Rangkaian pertemuan Ketum DPP Partai Gerindra Prabowo Subianto dengan
Presiden Joko Widodo, dilanjutkan pertemuan Prabowo – Ketum DPP PDIP
Megawati Soekarnoputri dan Prabowo – mantan Kepala BIN AM
Hendropriyono, perlu dicermati.

Kabarnya, setelah bertemu dengan Hendro, Prabowo juga akan bertemu
dengan Ketum DPP Partai Demokrat Susilo Bambang Yudhoyono alias SBY.
Adakah pembicaraan yang sangat penting dalam pertemuan-pertemuan
tersebut? Sudah pasti ada!

Baik Jokowi, Megawati, maupun Hendro dan SBY, sebenarnya sudah tahu,
meski paslon 01 Joko Widodo – Ma’ruf Amin dinyatakan sebagai pemenang
Pilpres, 17 April 2019, namun ternyata berdasarkan UUD 1945 mereka
tidak bisa dilantik.

Kalau Jokowi – Ma’ruf tetap dilantik, maka MPR justru melanggar
konstitusi (pasal 6A UUD 1945 itu). Karena, kedudukan UUD 1945
ditempatkan di posisi tertinggi sebagai sumber dari segala sumber hukum
yang berlaku di Indonesia.

Artinya, kalau ada aturan perundang-udangan yang bertentangan dengan
UUD 1945, maka bisa dinyatakan batal demi hukum. Secara hukum, MPR
wajib patuh pada UUD 1945 sebagai sumber dari segala sumber hukum di
Indonesia.

Semua UU, Peraturan, Keppres, dan Kepmen wajib patuhi UUD 1945. Yang
bertentangan dengan isi UUD 19445, harus dibatalkan atau gagal demi
hukum. Inilah yang dibahas saat pertemuan Prabowo dengan Megawati,
Hendro, dan SBY nantinya.

Para elit politik sudah tahu jika Jokowi tak bisa dilantik MPR, karena
PKPU tentang Pilpres melawan UUD 1945. DPR terpilih juga tak bisa
mengubah UUD 1945 dengan amandemen, karena perubahan hanya berlaku
untuk Pilpres 2024. Bukan 2019!

Jadi, Jokowi – Ma’ruf terancam gagal dilantik sebagai Presiden – Wapres
RI periode 2019-2024. Meski menang secara yuridis formal, secara
politis Jokowi – Ma’ruf bisa saja gagal dilantik oleh MPR, sesuai pasal
6A UUD 1945.

Menang pada Pilpres 2019 lalu, tapi tak otomatis bisa dilantik.

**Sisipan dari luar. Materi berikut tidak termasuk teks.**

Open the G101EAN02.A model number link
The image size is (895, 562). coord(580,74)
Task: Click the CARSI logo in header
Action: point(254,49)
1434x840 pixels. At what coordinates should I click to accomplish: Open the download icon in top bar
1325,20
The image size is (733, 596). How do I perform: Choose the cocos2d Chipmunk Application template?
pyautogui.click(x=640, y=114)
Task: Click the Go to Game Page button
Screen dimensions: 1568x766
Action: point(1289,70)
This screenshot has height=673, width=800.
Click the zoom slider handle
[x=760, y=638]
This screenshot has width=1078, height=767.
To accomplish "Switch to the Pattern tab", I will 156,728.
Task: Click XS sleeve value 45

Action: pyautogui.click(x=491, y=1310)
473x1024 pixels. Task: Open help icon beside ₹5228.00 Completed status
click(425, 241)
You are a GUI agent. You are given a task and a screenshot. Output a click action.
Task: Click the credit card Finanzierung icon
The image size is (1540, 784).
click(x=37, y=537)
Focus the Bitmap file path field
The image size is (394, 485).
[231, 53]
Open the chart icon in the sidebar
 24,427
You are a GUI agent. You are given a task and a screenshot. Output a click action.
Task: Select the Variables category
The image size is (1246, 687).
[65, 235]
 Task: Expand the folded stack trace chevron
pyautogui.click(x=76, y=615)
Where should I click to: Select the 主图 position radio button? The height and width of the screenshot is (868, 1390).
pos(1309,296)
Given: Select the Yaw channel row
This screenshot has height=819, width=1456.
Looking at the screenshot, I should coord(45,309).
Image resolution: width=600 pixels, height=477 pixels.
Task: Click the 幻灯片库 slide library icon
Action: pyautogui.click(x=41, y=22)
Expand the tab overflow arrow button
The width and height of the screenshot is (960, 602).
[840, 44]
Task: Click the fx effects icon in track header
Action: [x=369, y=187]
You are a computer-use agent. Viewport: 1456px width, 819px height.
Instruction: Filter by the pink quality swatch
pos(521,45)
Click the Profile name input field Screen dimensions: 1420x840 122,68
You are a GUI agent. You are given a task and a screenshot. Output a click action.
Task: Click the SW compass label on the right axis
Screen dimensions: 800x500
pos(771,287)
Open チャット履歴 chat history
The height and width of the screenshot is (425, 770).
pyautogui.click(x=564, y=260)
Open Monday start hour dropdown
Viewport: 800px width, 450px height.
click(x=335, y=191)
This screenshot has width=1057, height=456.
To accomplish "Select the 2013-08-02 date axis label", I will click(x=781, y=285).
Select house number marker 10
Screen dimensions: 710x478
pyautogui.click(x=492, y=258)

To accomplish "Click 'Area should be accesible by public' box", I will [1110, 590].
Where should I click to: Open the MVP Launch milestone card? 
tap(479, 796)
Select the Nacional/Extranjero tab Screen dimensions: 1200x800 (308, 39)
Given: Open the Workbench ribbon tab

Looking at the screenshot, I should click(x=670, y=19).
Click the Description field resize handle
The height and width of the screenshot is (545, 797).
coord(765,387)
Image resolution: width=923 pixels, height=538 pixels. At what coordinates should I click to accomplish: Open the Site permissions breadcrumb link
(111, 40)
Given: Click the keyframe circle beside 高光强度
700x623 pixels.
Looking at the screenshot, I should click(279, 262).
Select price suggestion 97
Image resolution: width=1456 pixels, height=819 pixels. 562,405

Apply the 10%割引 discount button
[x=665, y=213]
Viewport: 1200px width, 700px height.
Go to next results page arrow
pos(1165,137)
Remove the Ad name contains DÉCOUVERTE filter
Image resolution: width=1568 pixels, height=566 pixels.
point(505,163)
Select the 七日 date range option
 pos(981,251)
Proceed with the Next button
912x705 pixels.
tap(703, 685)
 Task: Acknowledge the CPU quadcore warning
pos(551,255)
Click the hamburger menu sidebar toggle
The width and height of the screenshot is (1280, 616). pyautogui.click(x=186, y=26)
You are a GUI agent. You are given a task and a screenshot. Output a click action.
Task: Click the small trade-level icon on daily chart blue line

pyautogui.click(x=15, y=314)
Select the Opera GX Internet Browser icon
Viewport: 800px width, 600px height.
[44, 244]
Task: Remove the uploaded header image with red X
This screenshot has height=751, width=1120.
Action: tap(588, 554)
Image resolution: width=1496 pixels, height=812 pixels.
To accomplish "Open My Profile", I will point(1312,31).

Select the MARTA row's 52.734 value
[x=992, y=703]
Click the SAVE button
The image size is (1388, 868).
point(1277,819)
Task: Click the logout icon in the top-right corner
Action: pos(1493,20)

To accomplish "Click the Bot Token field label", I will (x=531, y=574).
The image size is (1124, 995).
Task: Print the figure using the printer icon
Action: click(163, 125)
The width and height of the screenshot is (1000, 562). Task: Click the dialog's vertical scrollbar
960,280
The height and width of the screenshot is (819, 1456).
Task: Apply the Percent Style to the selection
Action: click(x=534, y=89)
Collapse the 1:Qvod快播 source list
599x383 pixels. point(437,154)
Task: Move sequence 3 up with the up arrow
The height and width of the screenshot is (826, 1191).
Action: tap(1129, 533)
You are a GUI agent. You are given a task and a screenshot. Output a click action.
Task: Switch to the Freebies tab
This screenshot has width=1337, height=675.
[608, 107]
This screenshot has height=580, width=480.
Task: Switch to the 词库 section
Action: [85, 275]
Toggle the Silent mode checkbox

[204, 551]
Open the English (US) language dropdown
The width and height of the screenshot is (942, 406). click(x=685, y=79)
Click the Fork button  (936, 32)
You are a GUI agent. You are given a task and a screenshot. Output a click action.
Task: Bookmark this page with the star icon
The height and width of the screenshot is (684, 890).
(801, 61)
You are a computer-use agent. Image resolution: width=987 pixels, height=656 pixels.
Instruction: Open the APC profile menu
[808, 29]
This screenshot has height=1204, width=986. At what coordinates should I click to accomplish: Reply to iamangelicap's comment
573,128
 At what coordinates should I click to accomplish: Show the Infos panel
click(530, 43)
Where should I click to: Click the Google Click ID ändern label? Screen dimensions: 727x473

Sesuai
pasal 6A UUD 1945, mengharuskan agar pemenang pilpres harus menang di
50% wilayah provinsi dan tidak boleh ada suara di wilayah provinsi yang
di bawah 20 persen.

Paslon 02 Prabowo Subianto – Sandiaga Uno tidak menang secara nasional
(menurut KPU), tapi keduanya menang di 26 provinsi, tidak ada perolehan
suara di bawah 20 persen. Dengan demikian maka Prabowo menang 2 poin
versi UUD 1945, Jokowi menang hanya 1 poin.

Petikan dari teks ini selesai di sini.